Stated exercise.
Copy out all the records again, substituting "interface agent" for every occurrence of "GUI agent" and leaving everything else unchanged.

Entries shown.
— BEGIN —
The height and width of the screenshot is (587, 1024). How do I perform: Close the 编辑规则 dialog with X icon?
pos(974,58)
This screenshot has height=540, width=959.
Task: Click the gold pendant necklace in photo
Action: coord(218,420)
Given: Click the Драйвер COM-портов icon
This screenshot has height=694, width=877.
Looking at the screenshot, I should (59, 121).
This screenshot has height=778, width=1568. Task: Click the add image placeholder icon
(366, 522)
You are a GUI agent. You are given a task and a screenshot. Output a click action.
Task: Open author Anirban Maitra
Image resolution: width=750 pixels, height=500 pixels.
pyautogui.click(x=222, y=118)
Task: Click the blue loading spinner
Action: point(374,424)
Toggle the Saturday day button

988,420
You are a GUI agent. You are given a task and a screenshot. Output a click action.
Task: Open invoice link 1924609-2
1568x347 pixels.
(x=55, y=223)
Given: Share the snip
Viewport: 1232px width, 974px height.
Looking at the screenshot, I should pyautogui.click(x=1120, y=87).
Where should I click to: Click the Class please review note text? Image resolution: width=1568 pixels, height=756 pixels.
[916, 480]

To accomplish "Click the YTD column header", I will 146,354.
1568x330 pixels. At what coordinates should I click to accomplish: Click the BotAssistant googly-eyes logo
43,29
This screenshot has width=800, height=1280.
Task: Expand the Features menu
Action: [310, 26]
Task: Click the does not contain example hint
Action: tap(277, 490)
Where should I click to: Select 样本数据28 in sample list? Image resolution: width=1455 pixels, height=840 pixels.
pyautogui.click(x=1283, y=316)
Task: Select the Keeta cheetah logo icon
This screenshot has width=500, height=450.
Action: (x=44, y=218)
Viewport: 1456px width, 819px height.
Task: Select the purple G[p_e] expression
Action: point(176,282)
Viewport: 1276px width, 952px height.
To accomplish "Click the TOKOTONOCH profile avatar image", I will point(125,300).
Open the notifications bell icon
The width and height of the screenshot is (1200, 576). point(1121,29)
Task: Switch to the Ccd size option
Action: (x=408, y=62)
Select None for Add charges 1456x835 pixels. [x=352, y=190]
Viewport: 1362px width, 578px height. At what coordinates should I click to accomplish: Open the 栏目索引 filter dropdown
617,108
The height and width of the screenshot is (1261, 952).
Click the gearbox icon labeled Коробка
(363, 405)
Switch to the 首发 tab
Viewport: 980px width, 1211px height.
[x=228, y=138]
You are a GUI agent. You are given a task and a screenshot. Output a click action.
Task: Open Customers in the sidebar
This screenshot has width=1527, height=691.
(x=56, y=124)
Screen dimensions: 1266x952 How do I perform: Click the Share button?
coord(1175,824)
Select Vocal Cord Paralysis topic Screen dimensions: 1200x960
— END —
Written answer.
The height and width of the screenshot is (587, 1024). How do I perform: Close the 编辑规则 dialog with X icon?
pos(974,58)
This screenshot has height=540, width=959.
Task: Click the gold pendant necklace in photo
Action: coord(218,420)
Given: Click the Драйвер COM-портов icon
This screenshot has height=694, width=877.
Looking at the screenshot, I should (59, 121).
This screenshot has height=778, width=1568. Task: Click the add image placeholder icon
(366, 522)
You are a interface agent. You are given a task and a screenshot. Output a click action.
Task: Open author Anirban Maitra
Image resolution: width=750 pixels, height=500 pixels.
pyautogui.click(x=222, y=118)
Task: Click the blue loading spinner
Action: point(374,424)
Toggle the Saturday day button

988,420
You are a interface agent. You are given a task and a screenshot. Output a click action.
Task: Open invoice link 1924609-2
1568x347 pixels.
(x=55, y=223)
Given: Share the snip
Viewport: 1232px width, 974px height.
Looking at the screenshot, I should pyautogui.click(x=1120, y=87).
Where should I click to: Click the Class please review note text? Image resolution: width=1568 pixels, height=756 pixels.
[916, 480]

To accomplish "Click the YTD column header", I will 146,354.
1568x330 pixels. At what coordinates should I click to accomplish: Click the BotAssistant googly-eyes logo
43,29
This screenshot has width=800, height=1280.
Task: Expand the Features menu
Action: [310, 26]
Task: Click the does not contain example hint
Action: tap(277, 490)
Where should I click to: Select 样本数据28 in sample list? Image resolution: width=1455 pixels, height=840 pixels.
pyautogui.click(x=1283, y=316)
Task: Select the Keeta cheetah logo icon
This screenshot has width=500, height=450.
Action: (x=44, y=218)
Viewport: 1456px width, 819px height.
Task: Select the purple G[p_e] expression
Action: point(176,282)
Viewport: 1276px width, 952px height.
To accomplish "Click the TOKOTONOCH profile avatar image", I will point(125,300).
Open the notifications bell icon
The width and height of the screenshot is (1200, 576). point(1121,29)
Task: Switch to the Ccd size option
Action: (x=408, y=62)
Select None for Add charges 1456x835 pixels. [x=352, y=190]
Viewport: 1362px width, 578px height. At what coordinates should I click to accomplish: Open the 栏目索引 filter dropdown
617,108
The height and width of the screenshot is (1261, 952).
Click the gearbox icon labeled Коробка
(363, 405)
Switch to the 首发 tab
Viewport: 980px width, 1211px height.
[x=228, y=138]
You are a interface agent. You are given a task and a screenshot. Output a click action.
Task: Open Customers in the sidebar
This screenshot has width=1527, height=691.
(x=56, y=124)
Screen dimensions: 1266x952 How do I perform: Click the Share button?
coord(1175,824)
Select Vocal Cord Paralysis topic Screen dimensions: 1200x960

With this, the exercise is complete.